Liste des tâches
1. Dans le texte sur les mariages mixtes, citez toutes les propositions en « qui » placées juste après « ces femmes » qui décrivent ces femmes.
2. D'après le texte sur les mariages mixtes, quelle part des mariages est officiellement mixte selon les chiffres de l'Ined de 2012 ?

Section du document
-*-*-
La plupart des mariages confirment d’ailleurs la règle. Qui se ressemble, s’épouse. Mais Erasmus tout comme les enfants d’immigrés changent doucement la donne. Les études européennes ont apporté leur lot de couples bi-nationaux avec son festival de préjugés. Parmi les moins de 25 ans, le métissage est devenu une réalité massive. Un jeune sur cinq a un ancêtre d’origine étrangère et cette révolution ethnique souffle maintenant sur l’amour et l’alcôve du mariage. On compte officiellement 12% de mariages mixtes, c'est-à-dire avec une personne d’une autre nationalité, selon les chiffres de l’Ined de 2012. Et combien d’unions entre Français de toutes les couleurs, de toutes les religions, qui ne sont pas comptabilisées par la statistique publique mais viennent transformer le visage matrimonial de la France. Parfois au grand déplaisir des parents.

Comme le montre si bien le choix fait dans « Qu’est-ce qu’on a fait au bon dieu… ? », c’est l’image de la femme dans le couple mixte qui est le réel enjeu. Qui sont ces femmes qui s’exemptent du jugement des autres,  qui assument leur choix sous le regard désapprobateur de leur environnement, qui prennent le risque du « qu’en dira-t-on » et de la transgression des normes ? Bon connaisseur de cette question, je peux dire que ce sont des femmes qui dès leur enfance ont eu une vie, elle-même, hors normes sans pour autant en faire des superwomen. Elles ont eu des parcours différents, sans être exceptionnels, du commun des femmes. Elles le savent et le revendiquent. Elles se sont épanouies dans leur vie de femmes libres, se fichant du regard des autres en osant, en affichant leur différence de caractère et/ou de mode de vie.
-*-*-
Extraits du listing
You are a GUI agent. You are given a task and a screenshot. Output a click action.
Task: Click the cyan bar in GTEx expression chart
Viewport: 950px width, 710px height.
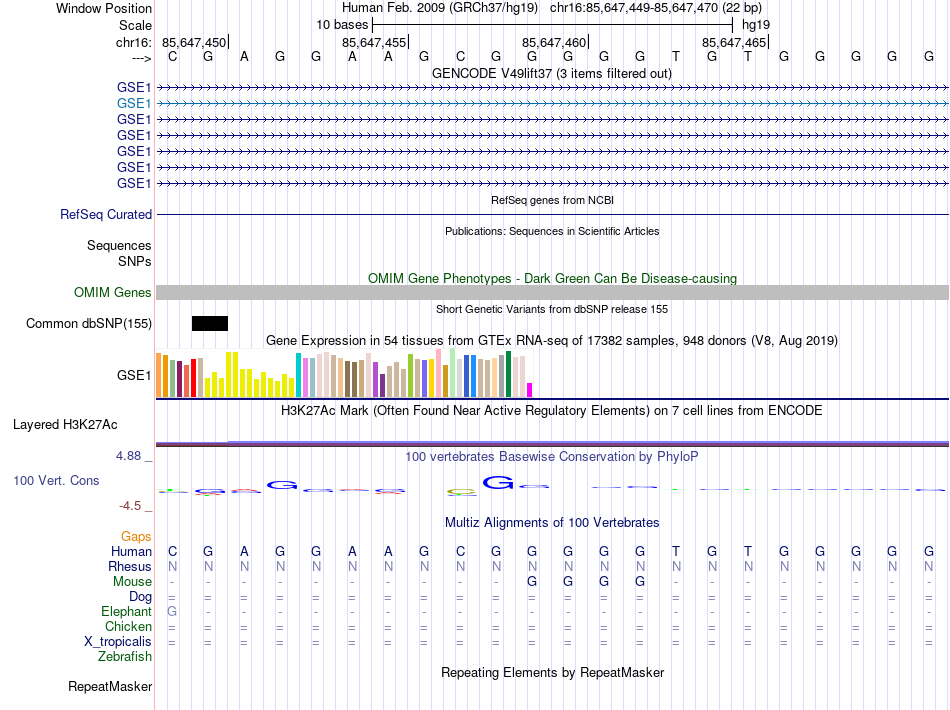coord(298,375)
-*-*-
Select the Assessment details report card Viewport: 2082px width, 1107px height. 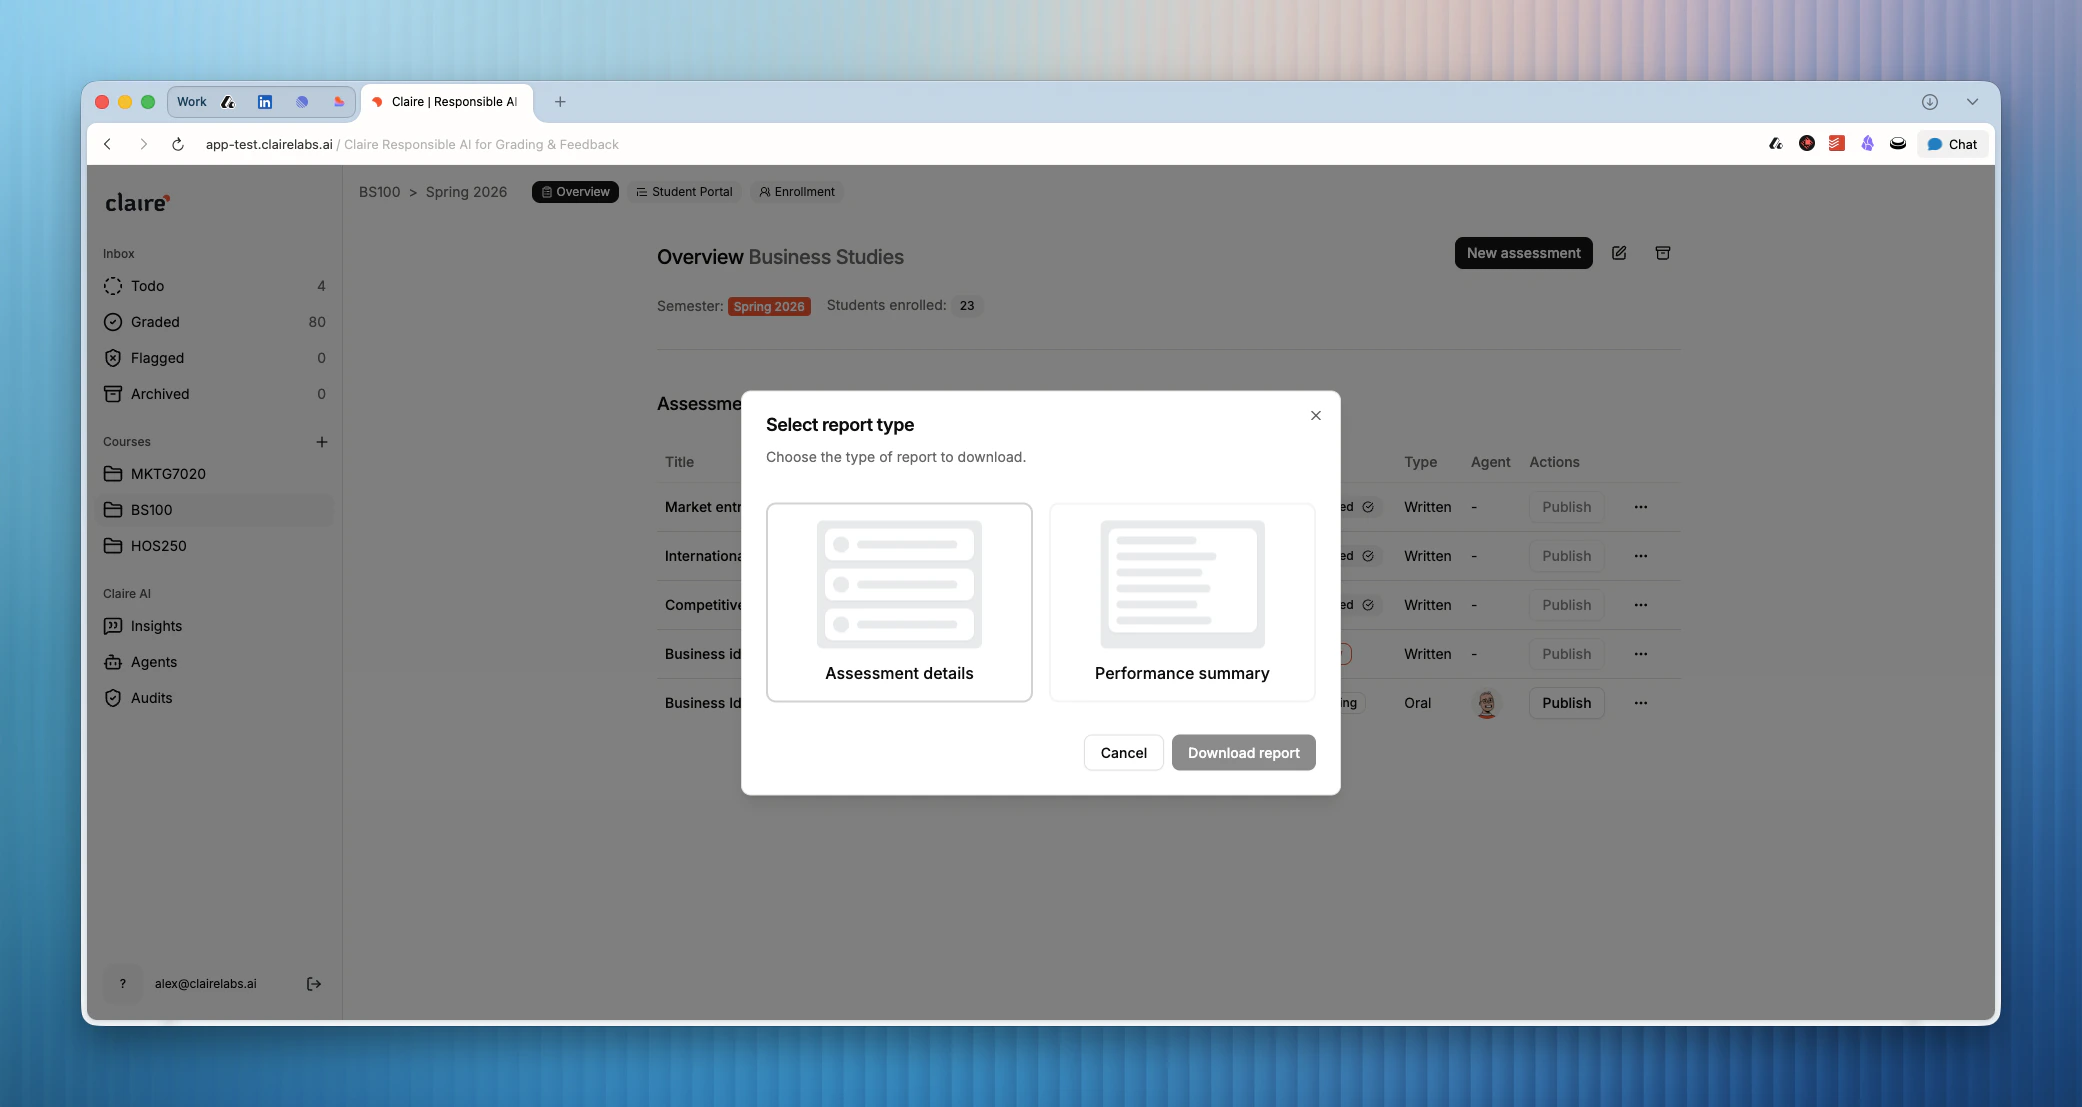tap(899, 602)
-*-*-
Réponses aux tâches
1.
- qui s'exemptent du jugement des autres
- qui assument leur choix sous le regard désapprobateur de leur environnement
- qui prennent le risque du « qu'en dira-t-on » et de la transgression des normes

2. 12% des mariages, c'est-à-dire avec une personne d'une autre nationalité.